“The [uncertain] Four Seasons” is a musical score based on climate data dependent on the location of the performance.
Flags from around the world donned St. Catherine University’s campus as students gathered for its annual opening celebration last Monday. A major theme marked the occasion: the university’s sustainability efforts.
Students, faculty and staff gathered inside of The O’Shaughnessy, St. Catherine’s performance venue, which also has taken on sustainability as a key theme for the upcoming season. Anchoring The O’Shaughnessy’s programming is a performance planned for Sept. 30 called, “The [uncertain] Four Seasons,” which reinterprets Vivaldi’s famous set of four concertos in light of climate change based on geospatial data. Irene Greene, The O’Shaughnessy’s executive director, tells me over email that the piece, spearheaded by the Maine-based classical music organization Classical Uprising, was selected to help drive climate action.
“The [uncertain] Four Seasons” is a musical score based on climate data dependent on the location of the performance. It was inspired by a project first performed by the NDR Elbphilharmonie Orchestra in 2019. Two advertising agencies — AKQA and Jung von Matt — collaborated with composer/musician Hugh Crosthwaite, the Sydney Symphony Orchestra and the Monash Climate Change Communications Research Hub to develop the score, which debuted in Australia in 2021.
In her remarks at the opening ceremony event, Dr. Emily Isaacson, the director of Classical Uprising, said she and Grammy-Award winning violinist Jesse Irons have been following the project, and decided to present it with CU, but they made some adjustments.
“We realized that listening to 45 minutes of computer generated music is not so fun,” she said to the St. Catherine audience. “And one of the things that I think about a lot is climate paralysis. This issue is so enormous, so emotionally overwhelming, that it’s easier to shut down than to act.” So Isaacson created an arrangement that would help take the audience on a narrative arc — compelling them to act without shutting them down, by combining the algorithmically created data with Vivaldi’s original. For the presentation at The O’Shaughnessy, the evening will include poetry performances by St. Kate’s students, and will be performed by Irons and members of the Minnesota Opera orchestra.
O’Shaughnessy’ programming focus was kicked into gear in part because of advocacy by the students.
As one example, Molly Pierson, now a junior at the university, opened up a conversation in the spring of 2022 with an open letter in the student newspaper that directly addressed President ReBecca Koenig Roloff. “It’s time we take sustainability seriously,” Pierson wrote.
I spoke with Pierson on the phone, and she says that one of the reasons she wrote that letter (as well as a follow-up letter), was that “no one really knew what was going on with sustainability,” she says. “We had one web page, and it looked like it hadn’t been updated in five years.”
Originally from Colorado, Pierson grew up in northern Minnesota. “I guess being surrounded by a ton of nature, it’s just something you always think about,” she tells me.

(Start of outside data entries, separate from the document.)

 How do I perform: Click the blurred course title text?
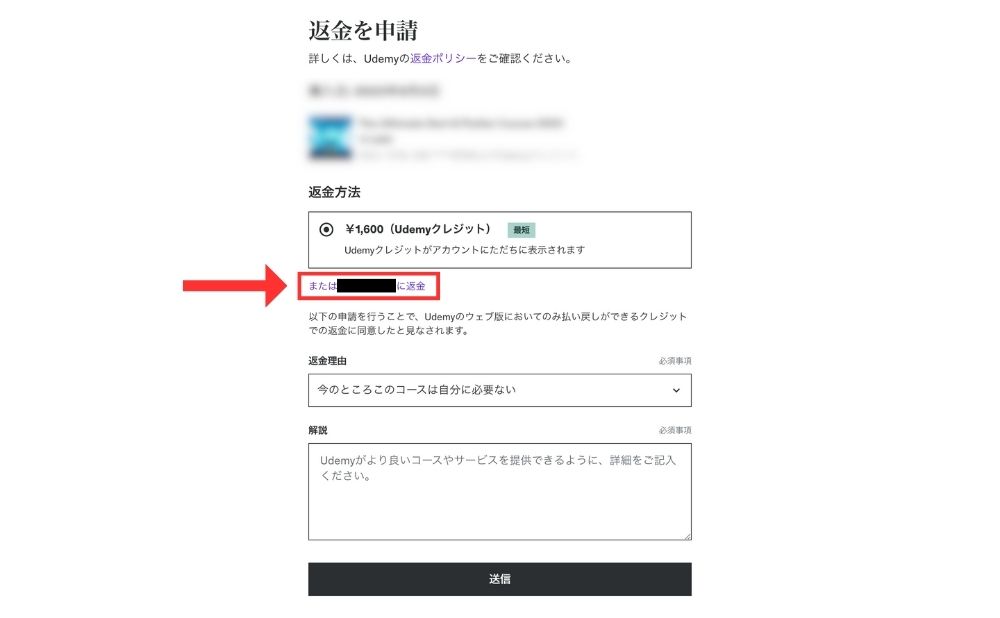pos(460,122)
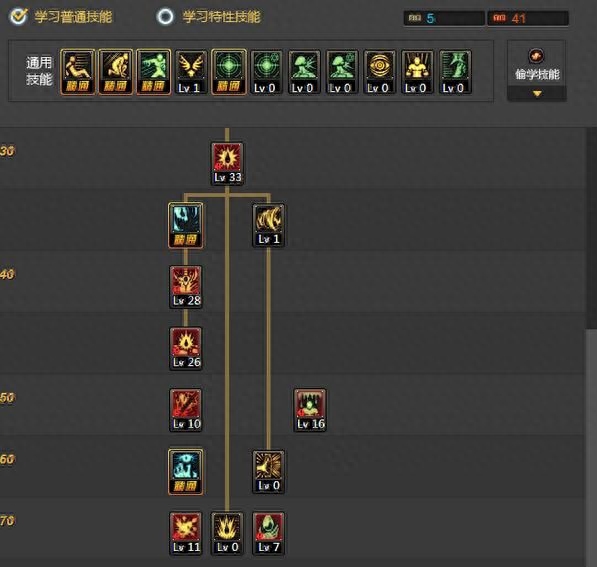Click the skill tree vertical scrollbar

(x=591, y=345)
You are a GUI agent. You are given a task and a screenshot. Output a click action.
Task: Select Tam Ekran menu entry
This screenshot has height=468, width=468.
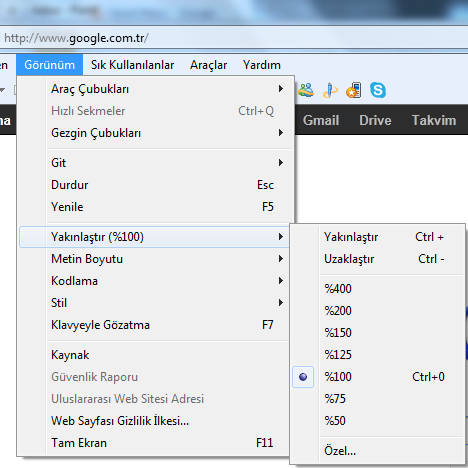[154, 443]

Pierson’s letter described students feeling frustration around the university’s lack of consistency in its sustainability efforts, and it demanded a reevaluation of St. Catherine’s sustainability plan and goals.
At the opening celebration, President Roloff credited Pierson’s letter to jumpstart a new Sustainability Committee as well as renewed efforts to not only strengthen sustainability efforts, but make them more transparent and visible. “I don’t think I would have stepped in and thought, ‘I gotta get a hold of this thing and get this thing organized’ if it had not been for Molly,” Roloff said.
Pierson now serves on the Sustainability Committee as a student rep, and in her role has been pushing for more food rescue with the university’s dining services. “We rescued about 500 pounds this summer alone,” she says.
Pierson feels there has been great movement. “I was kind of shocked initially, when President Roelof reached out to me that she was so willing to talk,” she says. After spending much of the sustainability’s first year conducting knowledge gathering, Pierson looks forward to taking things up a notch.
Pierson tells me she was greatly impressed by the preview of “The [uncertain] Four Seasons.”
“I thought it was great that they were centering art as kind of a spur to action,” she says. “Music speaks to people sometimes better than words can.”